特殊クエスト II
「おぉぉぉぉ!【抜刀術・居合一閃】ッ!」
「グォォ」
【ダッシュ】で近づいて、【ジャンプ】でエルドランドの首元に肉迫し、【抜刀術・居合一閃】で斬りつける。切り口から発火し、炎ダメージをエルドラドに与える。これで約一割!
「さらに!【回し蹴り】!」
空中で回って、首元に右脚での【回し蹴り】を叩き込む。エルドランドに炎ダメージを与え、俺は慣性に逆らわずにそのまま横へ吹っ飛ぶ。
「ちっ、しぶてえ」
やっぱり蹴りじゃぁあまり効果ねえか!
俺は、砂煙を巻き上げ、滑りながら着地する。ふう、危ねえ。
「グォォゥ【緑龍の毒爪】」
「くっ、【ジャンプ】」
【ジャンプ】でバック宙をして、【緑龍の毒爪】を躱す。エルドランドの振り抜かれた腕は、地面を削るだけではなく、削った地面を毒で溶かした。
「こいつッ下手な龍よりも厄介じゃねのか!?【ターン】シッ!【納刀術・六連斬】」
「グォォォッ!」
【ターン】でエルドランドの後ろへ回り、尻尾に【納刀術・六連斬】を叩き込む。血のエフェクトを撒き散らして、エルドラドの尻尾が根本から切れた。
「オォォォォォォォ」
「はっ、二割も削れやがった!」
『ぶ、部分破壊ボーナスを追加しました』
なにが部分破壊だ。こっちは生と死の境だってのに。
「グォッ、オォ」
「なんだ?……あ!呪われてんのか」
おいおいどんだけラッキーなんだよ。いくら【大太刀:血吸いの禍太刀】に呪属性だとしても、呪われる確率は低いはずだぜ。呪いは、呪われた相手の動きが鈍くなったり、継続的にダメージを与えたりする。
「また、チャンスが出来たな」
俺は、腰のポーチを開け、イースランドで買っておいた『無効薬』飲む。『無効薬』は、スキルや道具に発生する、クールタイムというものを一定時間無効にする。が、同じスキルや道具のクールタイムを無効にするのは二回までいうかなりチートなポーションだ。100000Gとかなりしたが、もとから所持金はその10倍程度持っているため、べつになんともない。
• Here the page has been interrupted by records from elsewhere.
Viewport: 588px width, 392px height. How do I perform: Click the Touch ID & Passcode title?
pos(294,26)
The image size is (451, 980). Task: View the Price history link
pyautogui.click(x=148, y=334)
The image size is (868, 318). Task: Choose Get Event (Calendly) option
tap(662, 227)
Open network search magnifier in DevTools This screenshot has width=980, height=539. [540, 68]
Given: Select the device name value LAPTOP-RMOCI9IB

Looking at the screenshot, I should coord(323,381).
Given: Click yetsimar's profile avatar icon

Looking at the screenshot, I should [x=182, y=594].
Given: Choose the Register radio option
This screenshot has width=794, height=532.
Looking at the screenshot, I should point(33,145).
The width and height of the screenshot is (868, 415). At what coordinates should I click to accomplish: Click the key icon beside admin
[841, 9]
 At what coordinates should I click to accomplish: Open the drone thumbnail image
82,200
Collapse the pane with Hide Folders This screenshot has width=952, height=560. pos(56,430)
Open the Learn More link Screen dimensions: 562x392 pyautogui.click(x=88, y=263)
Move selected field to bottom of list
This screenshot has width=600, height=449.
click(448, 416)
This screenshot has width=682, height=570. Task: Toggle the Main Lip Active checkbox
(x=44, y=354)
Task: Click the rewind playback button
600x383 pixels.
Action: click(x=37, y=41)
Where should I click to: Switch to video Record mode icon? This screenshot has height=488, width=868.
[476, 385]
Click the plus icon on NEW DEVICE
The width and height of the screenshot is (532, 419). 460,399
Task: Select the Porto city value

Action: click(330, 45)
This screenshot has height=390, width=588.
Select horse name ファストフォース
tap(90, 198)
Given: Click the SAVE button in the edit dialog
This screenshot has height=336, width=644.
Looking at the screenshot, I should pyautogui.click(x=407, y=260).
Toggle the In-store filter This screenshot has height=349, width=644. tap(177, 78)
「隙だらけだなぁ!【紅獣化】オォォォォォォォッ!【ベアーズバニッシュ】!」
「グォォォッ!」
動けないエルドランドの顔を、思いっきりぶん殴る。メキメキという音ともに拳が減り込み(めりこみ)、炎属性ダメージを与え、エルドランドの顔を地面に叩きつけた。
「あと一回!【ベアーズバニッシュ】!」
「グォォォッ!」
落下と共に拳を地面に倒れているエルドランドに叩きつけ、炎属性ダメージを与えた。エルドラドのHP残量は、HPゲージ三本と六割。クールタイムを無効にしてくれる時間は短いんだぜ?容赦はしてらんねぇ!
飯食って満腹度回復させて、【獣化】!
「ウォォァァァァッ!【ウルフショック】!」
「グォォォォォォッ」
「もう一発!【ウルフショック】!」
「グォォォッ」
エルドランドを衝撃波と炎属性ダメージが襲い、HPを合わせて六割削り取る。エルドランドのHP残量は、HPゲージが三本だけ。
飯食って満腹度回復させて、距離を取る。
「ふう、ギリギリで呪いが取れたか」
背中から、【血吸いの禍太刀】を抜き、下段に構える。【獣化】での下段は、実はかなり滑稽だったりする。
「ふぅぅぅぅぅ。第二ラウンドだ」
異様に暑くなっている吐息を吐き出し、むくりと起き上がり、俺を睨みつけているエルドランドを見据える。さあ、そろそろ中盤と行こうか。